### Task to carry out
Print the stretch of data from the line containing "Task: Open the notifications bell" through the line containing "Action: coord(549,329)", word for word and with nothing added.

━━━━━━

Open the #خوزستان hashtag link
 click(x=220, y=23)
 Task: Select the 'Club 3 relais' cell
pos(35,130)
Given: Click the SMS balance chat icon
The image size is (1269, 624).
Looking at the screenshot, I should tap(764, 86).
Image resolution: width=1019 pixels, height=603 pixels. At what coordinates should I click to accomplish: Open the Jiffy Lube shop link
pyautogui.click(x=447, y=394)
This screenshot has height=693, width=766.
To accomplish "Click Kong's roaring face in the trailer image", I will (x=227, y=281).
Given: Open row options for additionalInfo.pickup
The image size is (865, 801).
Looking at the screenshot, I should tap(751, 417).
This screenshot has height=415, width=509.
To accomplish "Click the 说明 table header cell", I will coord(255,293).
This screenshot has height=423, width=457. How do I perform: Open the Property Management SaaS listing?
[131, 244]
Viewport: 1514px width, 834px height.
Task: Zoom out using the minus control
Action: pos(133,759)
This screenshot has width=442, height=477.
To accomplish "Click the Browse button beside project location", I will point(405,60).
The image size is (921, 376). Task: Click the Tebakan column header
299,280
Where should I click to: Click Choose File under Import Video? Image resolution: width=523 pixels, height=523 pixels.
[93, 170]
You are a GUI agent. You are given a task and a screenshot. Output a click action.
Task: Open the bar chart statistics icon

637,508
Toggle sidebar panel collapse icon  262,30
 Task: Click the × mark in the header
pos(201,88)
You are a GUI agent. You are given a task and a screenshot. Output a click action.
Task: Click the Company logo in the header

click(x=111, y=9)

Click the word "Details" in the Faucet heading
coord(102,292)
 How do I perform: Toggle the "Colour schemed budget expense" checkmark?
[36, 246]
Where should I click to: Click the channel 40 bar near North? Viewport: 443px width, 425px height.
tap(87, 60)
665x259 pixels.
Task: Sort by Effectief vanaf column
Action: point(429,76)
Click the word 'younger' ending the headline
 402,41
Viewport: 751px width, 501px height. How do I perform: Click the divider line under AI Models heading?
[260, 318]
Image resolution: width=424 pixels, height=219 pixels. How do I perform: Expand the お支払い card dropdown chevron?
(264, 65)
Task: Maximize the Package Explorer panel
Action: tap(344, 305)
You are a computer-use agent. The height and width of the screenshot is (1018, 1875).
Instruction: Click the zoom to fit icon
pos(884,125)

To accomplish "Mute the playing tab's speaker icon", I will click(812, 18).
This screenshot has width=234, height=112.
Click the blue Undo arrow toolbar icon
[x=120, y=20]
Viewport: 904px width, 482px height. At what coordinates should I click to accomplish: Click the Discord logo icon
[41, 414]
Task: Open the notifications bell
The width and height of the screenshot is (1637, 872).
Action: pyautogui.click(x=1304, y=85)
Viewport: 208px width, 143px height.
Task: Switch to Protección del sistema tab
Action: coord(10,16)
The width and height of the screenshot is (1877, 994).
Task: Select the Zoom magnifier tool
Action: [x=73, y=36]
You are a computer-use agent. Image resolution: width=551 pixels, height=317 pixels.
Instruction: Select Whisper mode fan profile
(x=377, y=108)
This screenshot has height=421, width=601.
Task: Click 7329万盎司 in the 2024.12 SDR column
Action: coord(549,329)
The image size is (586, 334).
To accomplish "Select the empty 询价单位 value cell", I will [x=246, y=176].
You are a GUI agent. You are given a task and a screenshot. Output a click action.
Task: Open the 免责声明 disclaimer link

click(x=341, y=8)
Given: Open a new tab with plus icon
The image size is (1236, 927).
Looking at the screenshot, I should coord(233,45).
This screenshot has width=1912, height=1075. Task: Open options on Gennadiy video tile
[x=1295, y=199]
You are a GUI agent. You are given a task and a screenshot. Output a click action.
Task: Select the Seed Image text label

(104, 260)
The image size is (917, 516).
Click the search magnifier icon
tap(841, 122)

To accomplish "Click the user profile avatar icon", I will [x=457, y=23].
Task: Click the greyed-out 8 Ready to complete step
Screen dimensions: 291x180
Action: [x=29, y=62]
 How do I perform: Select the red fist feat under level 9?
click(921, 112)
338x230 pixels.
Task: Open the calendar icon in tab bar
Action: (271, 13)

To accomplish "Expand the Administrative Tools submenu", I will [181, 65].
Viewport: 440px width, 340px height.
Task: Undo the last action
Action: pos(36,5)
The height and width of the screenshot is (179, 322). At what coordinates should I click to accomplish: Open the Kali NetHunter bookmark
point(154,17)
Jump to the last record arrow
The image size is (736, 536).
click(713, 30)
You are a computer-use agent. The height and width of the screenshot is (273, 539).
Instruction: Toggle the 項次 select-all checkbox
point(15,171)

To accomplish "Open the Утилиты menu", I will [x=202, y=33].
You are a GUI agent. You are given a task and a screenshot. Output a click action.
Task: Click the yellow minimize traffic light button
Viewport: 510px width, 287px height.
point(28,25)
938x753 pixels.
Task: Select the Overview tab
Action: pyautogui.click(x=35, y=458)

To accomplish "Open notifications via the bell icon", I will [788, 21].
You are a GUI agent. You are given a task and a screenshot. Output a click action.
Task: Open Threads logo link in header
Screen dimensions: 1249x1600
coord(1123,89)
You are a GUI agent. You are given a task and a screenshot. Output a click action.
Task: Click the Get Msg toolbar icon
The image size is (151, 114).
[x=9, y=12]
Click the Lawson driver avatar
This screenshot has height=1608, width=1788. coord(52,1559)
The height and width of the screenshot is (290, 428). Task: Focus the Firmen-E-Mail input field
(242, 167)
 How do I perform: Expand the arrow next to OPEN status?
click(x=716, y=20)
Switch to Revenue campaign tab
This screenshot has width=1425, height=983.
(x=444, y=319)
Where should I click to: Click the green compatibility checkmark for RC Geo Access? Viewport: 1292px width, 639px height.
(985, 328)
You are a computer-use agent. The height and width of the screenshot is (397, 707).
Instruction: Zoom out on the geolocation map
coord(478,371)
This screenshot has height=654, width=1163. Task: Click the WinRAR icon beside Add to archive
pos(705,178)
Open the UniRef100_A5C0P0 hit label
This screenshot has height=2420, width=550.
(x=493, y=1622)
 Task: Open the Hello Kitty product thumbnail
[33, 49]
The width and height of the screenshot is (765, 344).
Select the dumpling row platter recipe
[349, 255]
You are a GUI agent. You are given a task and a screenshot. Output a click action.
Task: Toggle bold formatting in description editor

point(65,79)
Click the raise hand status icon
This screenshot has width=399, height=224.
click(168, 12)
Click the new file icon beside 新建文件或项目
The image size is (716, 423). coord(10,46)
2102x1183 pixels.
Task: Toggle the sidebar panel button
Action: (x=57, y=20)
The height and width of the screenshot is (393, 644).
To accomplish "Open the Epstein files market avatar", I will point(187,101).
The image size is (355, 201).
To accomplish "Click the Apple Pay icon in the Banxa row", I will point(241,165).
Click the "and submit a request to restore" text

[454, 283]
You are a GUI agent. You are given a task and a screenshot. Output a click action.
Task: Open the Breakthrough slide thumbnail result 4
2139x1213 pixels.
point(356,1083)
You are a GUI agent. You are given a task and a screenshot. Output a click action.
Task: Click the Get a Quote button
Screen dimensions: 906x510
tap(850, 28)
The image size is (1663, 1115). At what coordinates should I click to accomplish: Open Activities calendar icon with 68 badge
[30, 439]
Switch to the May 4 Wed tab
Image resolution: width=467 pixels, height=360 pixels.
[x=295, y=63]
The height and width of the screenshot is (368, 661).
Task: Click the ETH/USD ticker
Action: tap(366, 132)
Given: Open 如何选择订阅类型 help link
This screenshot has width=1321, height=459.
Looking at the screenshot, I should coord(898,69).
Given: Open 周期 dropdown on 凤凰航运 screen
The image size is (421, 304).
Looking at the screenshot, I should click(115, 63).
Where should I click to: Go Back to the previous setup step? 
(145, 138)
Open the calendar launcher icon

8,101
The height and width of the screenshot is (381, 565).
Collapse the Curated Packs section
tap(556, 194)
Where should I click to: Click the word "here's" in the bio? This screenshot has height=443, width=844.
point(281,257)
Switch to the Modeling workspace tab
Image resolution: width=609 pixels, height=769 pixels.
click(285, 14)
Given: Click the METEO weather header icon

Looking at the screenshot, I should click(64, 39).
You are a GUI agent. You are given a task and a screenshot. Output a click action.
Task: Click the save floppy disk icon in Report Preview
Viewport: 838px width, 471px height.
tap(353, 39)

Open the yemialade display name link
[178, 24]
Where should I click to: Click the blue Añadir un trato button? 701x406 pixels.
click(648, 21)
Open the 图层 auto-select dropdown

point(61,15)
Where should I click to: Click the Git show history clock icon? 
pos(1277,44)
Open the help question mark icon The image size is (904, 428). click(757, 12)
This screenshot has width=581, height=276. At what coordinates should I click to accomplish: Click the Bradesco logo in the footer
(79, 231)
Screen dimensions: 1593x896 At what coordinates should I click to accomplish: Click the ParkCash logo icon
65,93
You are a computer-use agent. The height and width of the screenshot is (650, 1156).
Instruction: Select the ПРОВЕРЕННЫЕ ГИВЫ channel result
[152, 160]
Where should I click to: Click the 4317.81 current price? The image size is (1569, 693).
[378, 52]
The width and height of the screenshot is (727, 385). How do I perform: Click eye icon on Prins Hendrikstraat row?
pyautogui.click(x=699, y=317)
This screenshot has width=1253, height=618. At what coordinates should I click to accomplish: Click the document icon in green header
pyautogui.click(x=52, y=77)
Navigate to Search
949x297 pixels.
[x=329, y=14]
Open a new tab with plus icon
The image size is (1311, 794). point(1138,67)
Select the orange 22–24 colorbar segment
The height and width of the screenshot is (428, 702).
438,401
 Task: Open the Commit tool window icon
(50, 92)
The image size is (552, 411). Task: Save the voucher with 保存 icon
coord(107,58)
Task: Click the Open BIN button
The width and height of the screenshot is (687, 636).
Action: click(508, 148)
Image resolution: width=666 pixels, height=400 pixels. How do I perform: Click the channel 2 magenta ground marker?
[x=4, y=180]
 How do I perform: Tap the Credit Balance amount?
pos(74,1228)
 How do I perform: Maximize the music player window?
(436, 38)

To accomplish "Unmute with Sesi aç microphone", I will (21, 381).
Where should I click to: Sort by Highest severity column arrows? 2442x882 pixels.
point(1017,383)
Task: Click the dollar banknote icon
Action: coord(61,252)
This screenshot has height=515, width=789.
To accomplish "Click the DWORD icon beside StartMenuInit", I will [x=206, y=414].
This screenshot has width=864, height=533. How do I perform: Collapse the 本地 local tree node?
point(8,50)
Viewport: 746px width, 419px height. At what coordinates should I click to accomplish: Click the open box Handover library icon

━━━━━━

### Task output
Task: Open the notifications bell
The width and height of the screenshot is (1637, 872).
Action: pyautogui.click(x=1304, y=85)
Viewport: 208px width, 143px height.
Task: Switch to Protección del sistema tab
Action: coord(10,16)
The width and height of the screenshot is (1877, 994).
Task: Select the Zoom magnifier tool
Action: [x=73, y=36]
You are a computer-use agent. Image resolution: width=551 pixels, height=317 pixels.
Instruction: Select Whisper mode fan profile
(x=377, y=108)
This screenshot has height=421, width=601.
Task: Click 7329万盎司 in the 2024.12 SDR column
Action: coord(549,329)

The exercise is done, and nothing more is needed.